I recently used economist Albert Hirschman’s Exit, Voice, and Loyalty to explain why Jacinda Ardern, the former prime minister of New Zealand, quietly relocated her family to Sydney. When 43,000 mid-career Kiwis choose exit over voice, and a co-architect of the system joins them, something structural is broken.
This framework is also visible in the United States.
Hours after the Washington state House passed SB 6346 last week, a 9.9 percent income tax on earnings above one million dollars, “Coffee King” Howard Schultz announced on LinkedIn that he and his wife Sheri were moving to Miami. Schultz is 72. He bought Starbucks in 1987 and built it from a handful of Seattle coffee shops into one of the most recognized brands on earth. He is a lifelong liberal. He considered running for president as an independent. He is not fleeing blue-state politics out of ideological spite. He is making a calculation.

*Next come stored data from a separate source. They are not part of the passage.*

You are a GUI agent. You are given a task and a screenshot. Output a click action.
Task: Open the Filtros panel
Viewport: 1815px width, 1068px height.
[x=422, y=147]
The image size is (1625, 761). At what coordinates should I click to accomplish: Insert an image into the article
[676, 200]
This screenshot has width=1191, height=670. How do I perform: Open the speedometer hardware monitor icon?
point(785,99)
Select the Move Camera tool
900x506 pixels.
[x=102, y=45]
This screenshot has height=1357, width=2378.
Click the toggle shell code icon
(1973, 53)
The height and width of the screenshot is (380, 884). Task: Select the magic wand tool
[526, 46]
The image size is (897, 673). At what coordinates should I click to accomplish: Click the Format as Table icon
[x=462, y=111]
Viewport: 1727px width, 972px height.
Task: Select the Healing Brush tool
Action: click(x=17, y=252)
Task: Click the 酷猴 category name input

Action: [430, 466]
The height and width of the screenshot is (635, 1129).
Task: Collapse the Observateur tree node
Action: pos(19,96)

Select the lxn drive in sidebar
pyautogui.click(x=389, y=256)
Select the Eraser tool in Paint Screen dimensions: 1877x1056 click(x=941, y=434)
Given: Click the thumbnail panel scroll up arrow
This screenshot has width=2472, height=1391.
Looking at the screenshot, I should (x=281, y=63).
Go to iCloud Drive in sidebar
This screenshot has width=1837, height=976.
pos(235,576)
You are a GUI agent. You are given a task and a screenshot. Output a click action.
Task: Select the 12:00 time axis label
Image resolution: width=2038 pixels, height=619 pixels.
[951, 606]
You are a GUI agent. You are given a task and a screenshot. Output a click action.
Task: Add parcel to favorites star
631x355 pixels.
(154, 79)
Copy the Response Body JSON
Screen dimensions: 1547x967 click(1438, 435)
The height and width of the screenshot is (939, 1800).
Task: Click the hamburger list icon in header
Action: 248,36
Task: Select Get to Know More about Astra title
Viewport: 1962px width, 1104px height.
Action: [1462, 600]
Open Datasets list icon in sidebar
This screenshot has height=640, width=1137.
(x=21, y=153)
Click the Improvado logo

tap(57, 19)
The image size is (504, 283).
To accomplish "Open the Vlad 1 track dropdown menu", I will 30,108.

That calculation is Hirschman’s, and in the American context it is sharper than the New Zealand version, because America has something New Zealand does not: competitive federalism. Fifty states, fifty tax codes, fifty regulatory environments, all competing for the same residents, the same businesses, the same tax base. When Ardern’s New Zealanders chose exit, they had to cross an ocean. When Schultz chose exit, he only had to book a flight to Florida.